The jihadists penetrated our borders just like a moose penetrated Miss Sarah. They're here from Yemen, Pakistan, Saudi and Iraq. It's just a matter of time before they wreak havoc on our soil. I'm double locking my gold supply and warming up the weapons. This is all due to Hussein Obama's lax border ideas. All of you SPs will be speaking Arabic very soon.Merry Christmas,Bill
Wait... are you saying Sarah Palin got fucked by a moose?

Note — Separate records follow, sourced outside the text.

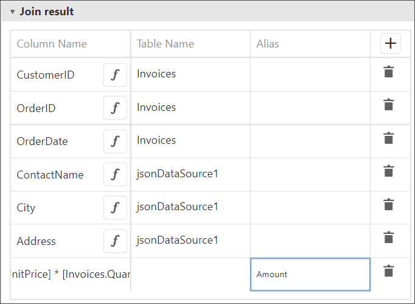Select the UnitPrice expression column cell
Viewport: 415px width, 304px height.
pos(71,274)
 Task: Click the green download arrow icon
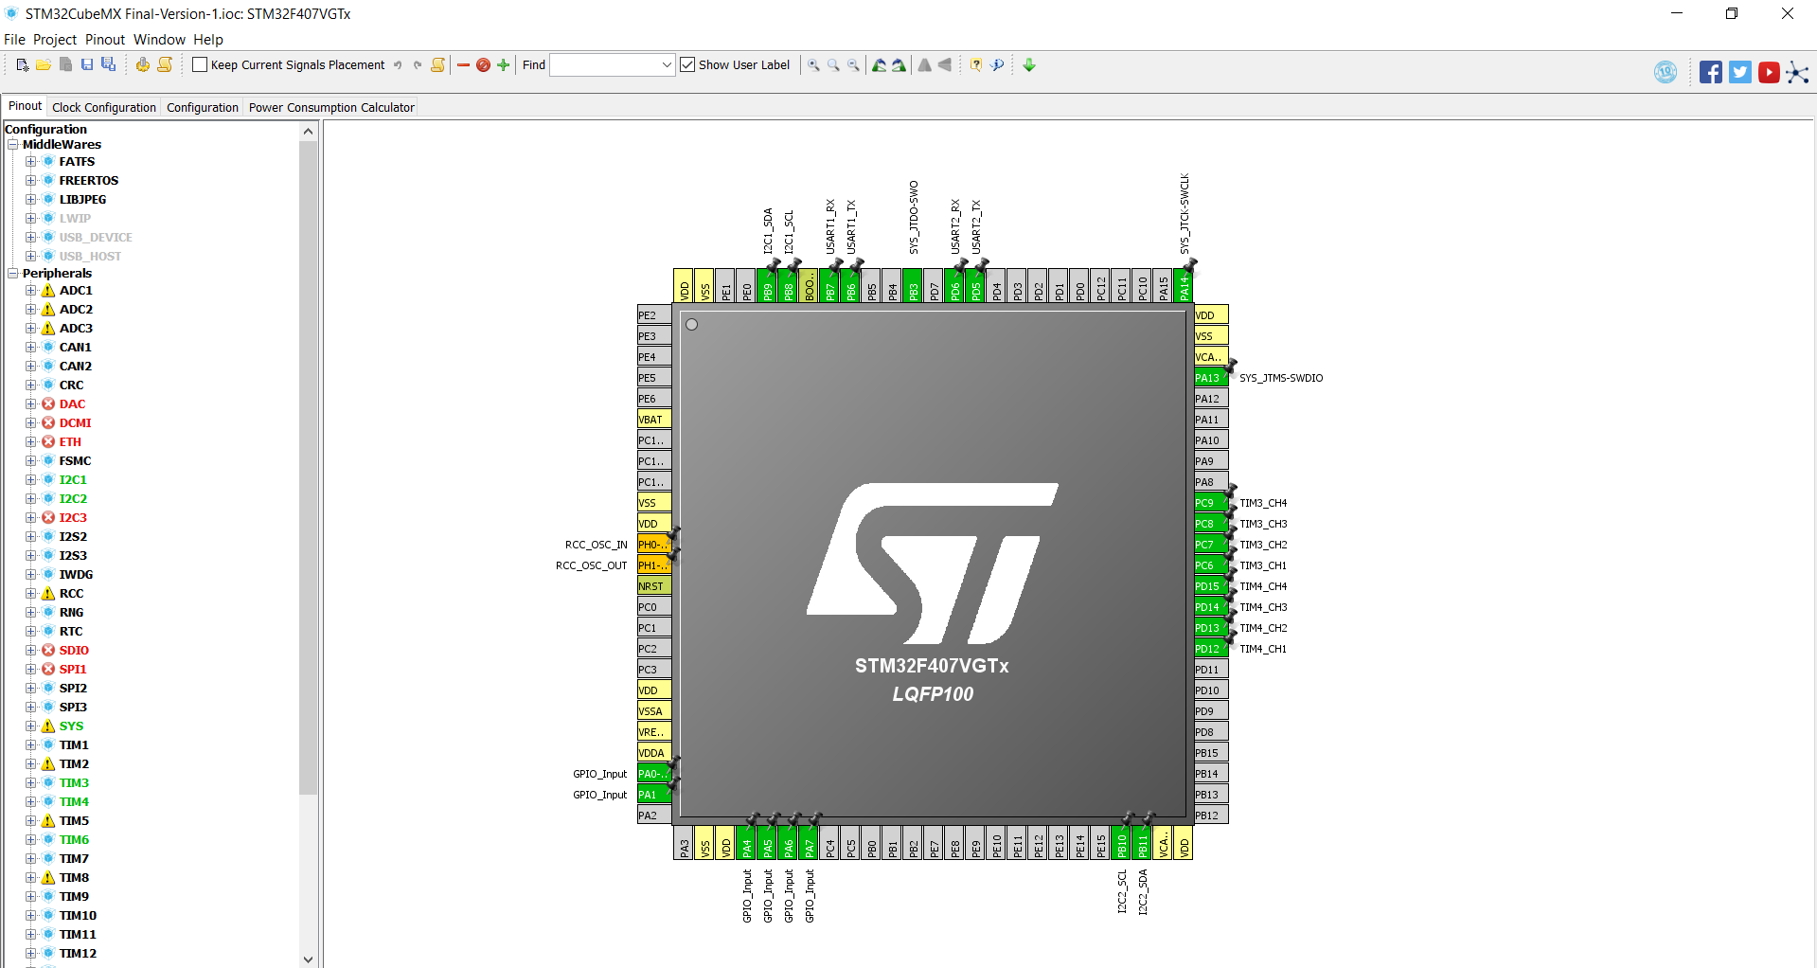(x=1029, y=65)
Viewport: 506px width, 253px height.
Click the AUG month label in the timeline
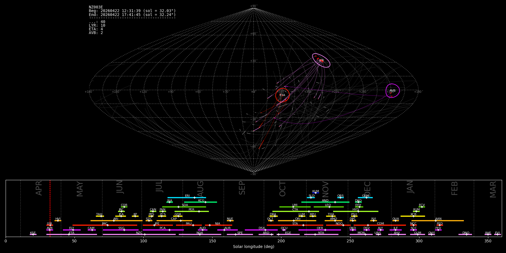click(x=200, y=188)
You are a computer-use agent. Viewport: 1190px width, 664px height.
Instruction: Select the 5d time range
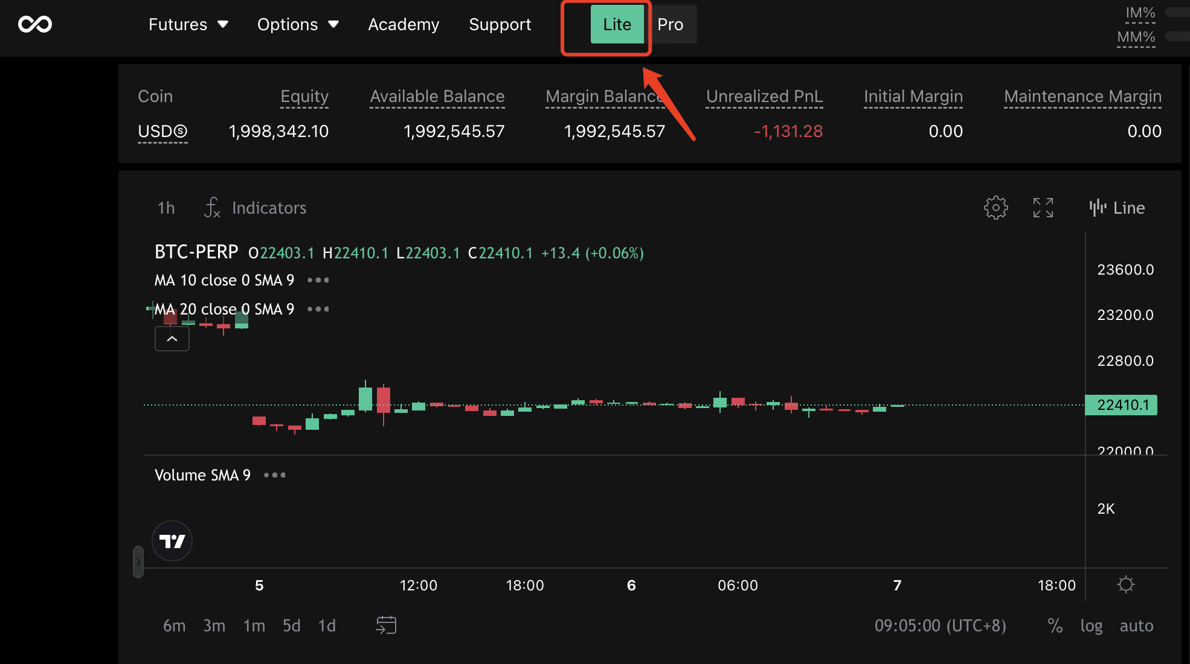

@ChezI confess that it's true, Chez, but it was way before Todd. Yes, they weren't married and both lost their way. Since then, they both repented for their sins right before the moose became dinner sometime during 1989. Job 13:11 sums it up best by saying that it's good to become "at one" with your kill. By the way, I did have a stroke and that was caused by years of being on the drink. I just found that out when I talked with Dr. Smith in church this last Sunday. He offered to take me into the office for free, but I respectfully declined because health care is for the weak and I don't look for handouts.Merry Christmas,Bill
Now we'll all have to get groped just to go to the salad bar.
Looking forward to the fondling of my Sweet Tomatoes...customers.
Six words:"Department of Homeland Security Sneeze Guards"
I guess this is the Al-Qaeda version of Paraquat.